October 28, 2005

Gauss Is Not Mocked

By now, everyone and her brother has read, or at least read about, the papers by Albert-László Barabási and co., purporting to show that response times in e-mail, and in Darwin and Einstein's correspondence, follow a power law distribution, and that this is due to queuing processes.

Unfortunately, this is not true; the apparent power law is merely an artifact of a bad analysis of the data, which is immensely better described by a log-normal distribution. (Via Aaron Clauset.)

Daniel B. Stouffer, R. Dean Malmgren and Luís A. N. Amaral, "Comment on Barabási, Nature 435, 207 (2005)", physics/0510216
Abstract: In a recent letter, Barabási claims that the dynamics of a number of human activities are scale-free [1]. He specifically reports that the probability distribution of time intervals tau between consecutive e-mails sent by a single user and time delays for e-mail replies follow a power-law with an exponent -1, and proposes a priority-queuing process as an explanation of the bursty nature of human activity. Here, we quantitatively demonstrate that the reported power-law distributions are solely an artifact of the analysis of the empirical data and that the proposed model is not representative of e-mail communication patterns.
Authors' comment: This manuscript re-analyzes data from Barabási's paper in Nature, "The origins of bursts and heavy tails in human dynamics", but it should be clear that the same problems are to be found in physics/0510117 and the upcoming Nature advertised in Barabási's web site concerning the correspondence of Einstein and Darwin

As every school-child knows (at least, these school-children do!), adding together many independent random variables, each of which makes a small contribution to the over-all result, generally gives you a Gaussian or normal distribution (unless the contributing variables are, themselves, kind of pathological). This fact is the central limit theorem.

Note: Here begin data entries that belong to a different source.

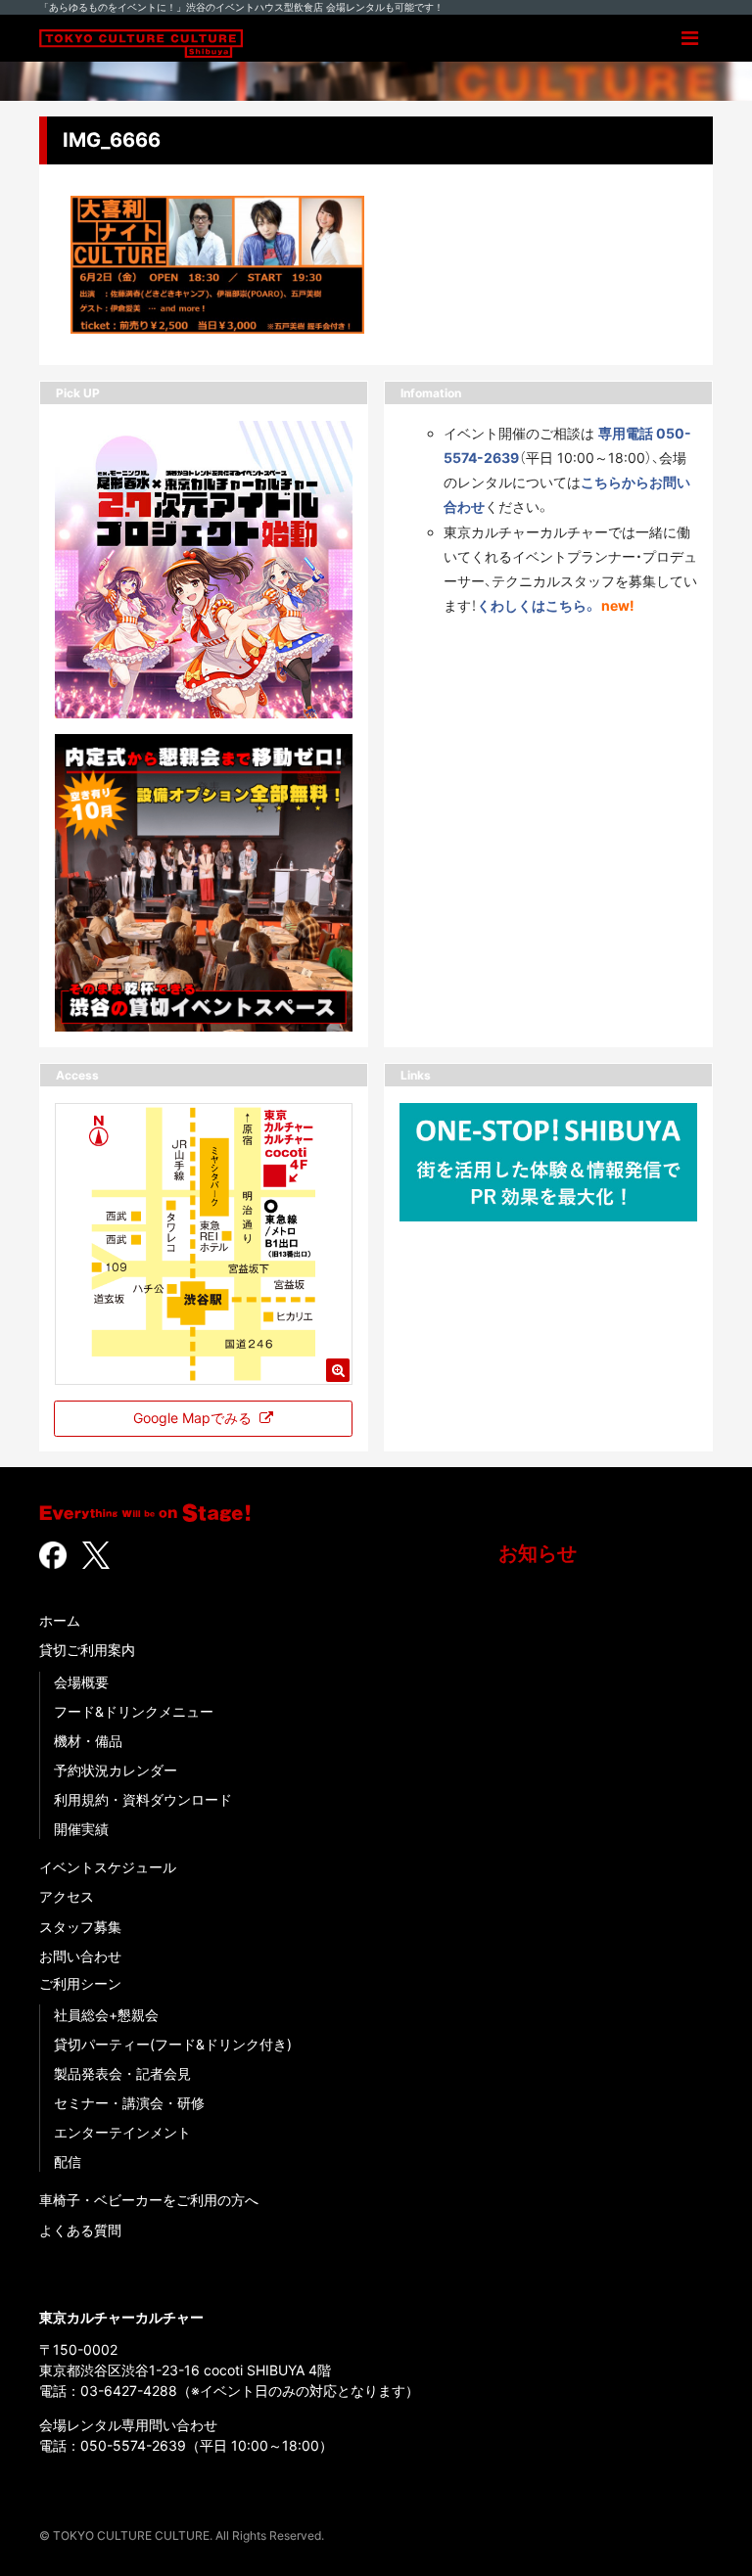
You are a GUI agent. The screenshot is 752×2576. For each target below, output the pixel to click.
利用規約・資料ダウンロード (143, 1799)
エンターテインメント (122, 2132)
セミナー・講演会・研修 (129, 2102)
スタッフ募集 (80, 1926)
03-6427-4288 (128, 2390)
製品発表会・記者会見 (122, 2073)
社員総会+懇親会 (106, 2014)
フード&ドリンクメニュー (133, 1711)
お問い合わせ (80, 1956)
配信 (67, 2161)
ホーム (59, 1620)
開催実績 (81, 1828)
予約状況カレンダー (115, 1770)
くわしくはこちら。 (537, 605)
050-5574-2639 (133, 2445)
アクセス (66, 1896)
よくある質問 (80, 2230)
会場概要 (81, 1682)
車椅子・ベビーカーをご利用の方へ (148, 2199)
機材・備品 (88, 1740)
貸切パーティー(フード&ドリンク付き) (173, 2044)
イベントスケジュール (107, 1867)
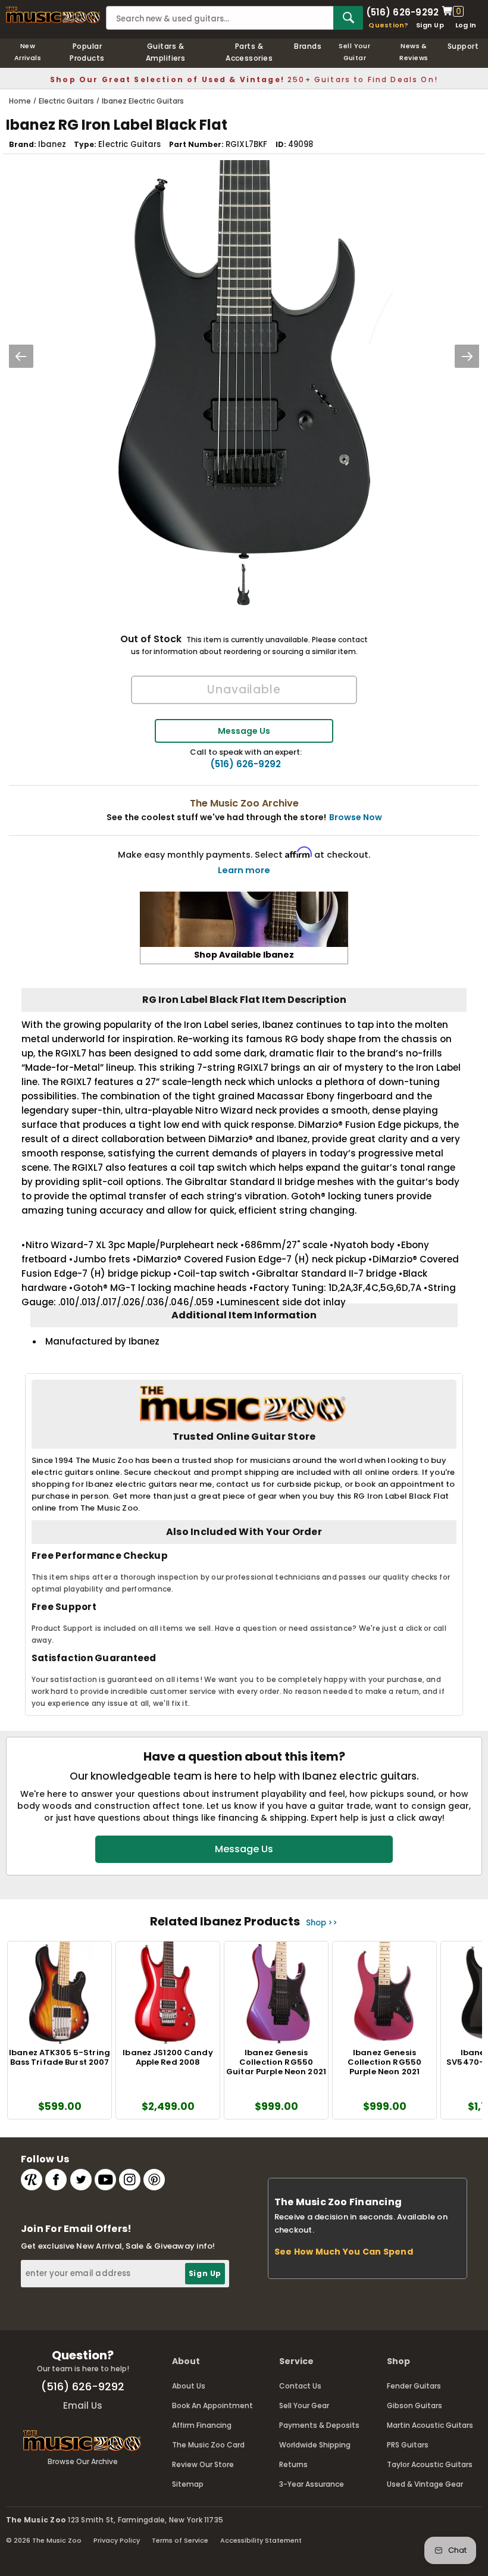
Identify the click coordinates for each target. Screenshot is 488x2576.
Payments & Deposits (319, 2425)
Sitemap (188, 2484)
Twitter (81, 2179)
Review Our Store (203, 2464)
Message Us (244, 731)
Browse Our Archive (83, 2461)
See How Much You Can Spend (343, 2252)
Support (463, 46)
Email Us (82, 2405)
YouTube (105, 2179)
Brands (307, 46)
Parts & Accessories (249, 52)
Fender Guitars (414, 2386)
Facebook (56, 2179)
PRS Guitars (407, 2445)
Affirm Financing (202, 2425)
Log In (465, 25)
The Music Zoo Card (208, 2445)
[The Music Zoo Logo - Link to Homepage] (53, 15)
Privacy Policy (116, 2540)
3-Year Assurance (311, 2484)
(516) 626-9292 (402, 11)
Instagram (129, 2179)
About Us (188, 2386)
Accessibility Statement (261, 2540)
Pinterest (154, 2179)
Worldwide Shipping (315, 2445)
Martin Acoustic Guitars (430, 2425)
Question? (388, 25)
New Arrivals (28, 51)
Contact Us (300, 2386)
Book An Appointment (212, 2405)
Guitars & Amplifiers (166, 52)
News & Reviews (413, 51)
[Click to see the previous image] (20, 356)
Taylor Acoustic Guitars (430, 2464)
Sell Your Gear (304, 2405)
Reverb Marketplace (31, 2179)
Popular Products (87, 52)
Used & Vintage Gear (425, 2484)
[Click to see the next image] (467, 356)
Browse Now (355, 817)
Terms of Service (180, 2540)
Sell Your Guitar (354, 51)
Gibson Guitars (414, 2405)
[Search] (348, 18)
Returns (293, 2464)
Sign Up (430, 25)
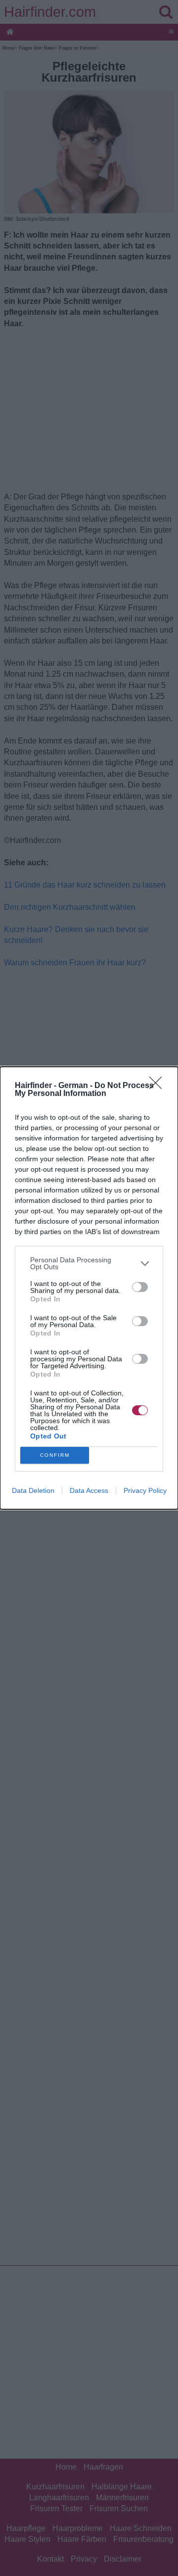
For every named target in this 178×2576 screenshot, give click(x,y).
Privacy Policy (145, 1490)
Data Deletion (33, 1490)
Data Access (89, 1490)
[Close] (158, 1086)
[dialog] (89, 1288)
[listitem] (89, 1263)
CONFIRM (55, 1455)
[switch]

What happens if the inputs are multiplied together, rather than added? Well, take the logarithm: log(XY) = log(X) + log(Y). The logarithm of the product will be the sum of the logarithms of the inputs. The latter will still be independent, so the logarithm of the output will be normally distributed. Undoing the log gives what's imaginative called the log-normal distribution. Log-normals are very common, for the same reasons that normals are. Unlike normals, they are very easy to mistake for power law distributions, especially if your knowledge of statistics is as limited as most theoretical physicists'. (The distribution of links to weblogs, for instance, is much better fit by a log-normal than a power law, as we've seen.) In their comment, Stoffer et al. show that a log-normal actually gives a textbook-quality fit to Barabási's data. (The only change I'd make to their procedure is that I'd report the likelihood ratio directly, and let people work out their own Bayesian posteriors if so inclined.) Looking at the data reported in the new Nature paper on Darwin's and Einstein's correspondence, if it's not log-normal too — well, I'd say I'd eat my hat, but I don't own one; I'll buy a Notre Dame hat and eat it.

Let me turn the microphone over to Francis Galton (as quoted in Ian Hacking's The Taming of Chance):

I know of scarcely anything so apt to impress the imagination as the wonderful form of cosmic order expressed by `the law of error.' A savage, if could understand it, would worship it as a god. It reigns with severity in complete self-effacement amidst the wildest confusion. The huger the mob and the greater the anarchy the more perfect its sway. Let a large sample of chaotic elements be taken and marshalled in order of their magnitudes, and then, however wildly irregular they appeared, an unexpected and most beautiful form of regularity proves to have been present all along.
As Hacking notes, on further consideration Galton was even more impressed by the central limit theorem, and accordingly replaced the sentence about savages with "The law would have been personified by the Greeks and deified, if they had known of it." Whether deified by Hellenes or savages, however, the CLT has a message for those doing data analysis, and the message is:
Thou shalt have no other distribution before me, for I am a jealous limit theorem.

I restrain myself from making any observations on the editorial process at Nature, or on the competence of the referees of Barabási's papers. I do wish it to be noted, however, that this post is not an entry in the "Why Oh Why Can't Physicists Learn Better Probability and Statistics?" series, as Amaral and Barabási are both associated with Gene Stanley's school of statistical physics.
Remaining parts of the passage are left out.